As a youngster, Los Angeles-area artist Michelle Muñoz loved communicating with her cousins via cards and letters sent through the mail before the family members adapted to social media.
The approaching holidays offer a way to revive that tradition. Snail mail, Muñoz said, “is a nice thing. It reminds me of growing up. It’s like, when is the letter going to arrive? When you write a letter, it takes time and it’s more personal.”
The holiday cards she and countless others across the country will mail this year will bear the U.S. Postal Service’s 2024 “Holiday Joy” series, a set of four stamps featuring flowers and ornaments. For Muñoz, this year’s series is more special than most, not only because they echo her Mexican American upbringing – but because she herself helped design them.
Reflections of underrepresented communities have become a regular feature of postage stamps, such as the postal service’s Black Heritage and Lunar New Year collections.

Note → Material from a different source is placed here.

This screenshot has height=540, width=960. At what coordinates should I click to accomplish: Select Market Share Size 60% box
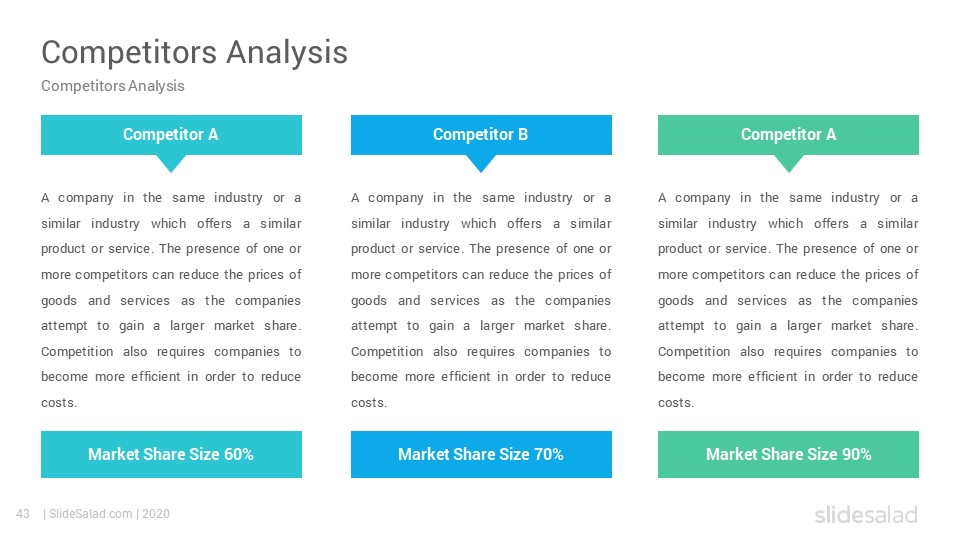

Artists like Muñoz and Antonio Alcalá, the U.S. Postal Service art director who recruited her to help create the holiday stamp, are another way the agency indirectly promotes such efforts.
“It’s important to me to try to bring in a more diverse representation of artists,” said Alcalá, a graphic designer in Washington, D.C., who joined the agency part-time after serving on its citizens’ stamp advisory committee, which recommends subjects for future consideration as stamp images.